(Сохранённые пункты из коллекции)
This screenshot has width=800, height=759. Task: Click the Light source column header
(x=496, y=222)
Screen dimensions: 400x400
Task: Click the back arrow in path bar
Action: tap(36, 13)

[ЧТО ТРЕБУЕТСЯ] Перепишите все пункты выше, заменив «Light source» на «Light color». Остальной текст оставьте без изменений.

[ОТВЕТ НА ЗАДАНИЕ]
This screenshot has width=800, height=759. Task: Click the Light color column header
(x=496, y=222)
Screen dimensions: 400x400
Task: Click the back arrow in path bar
Action: tap(36, 13)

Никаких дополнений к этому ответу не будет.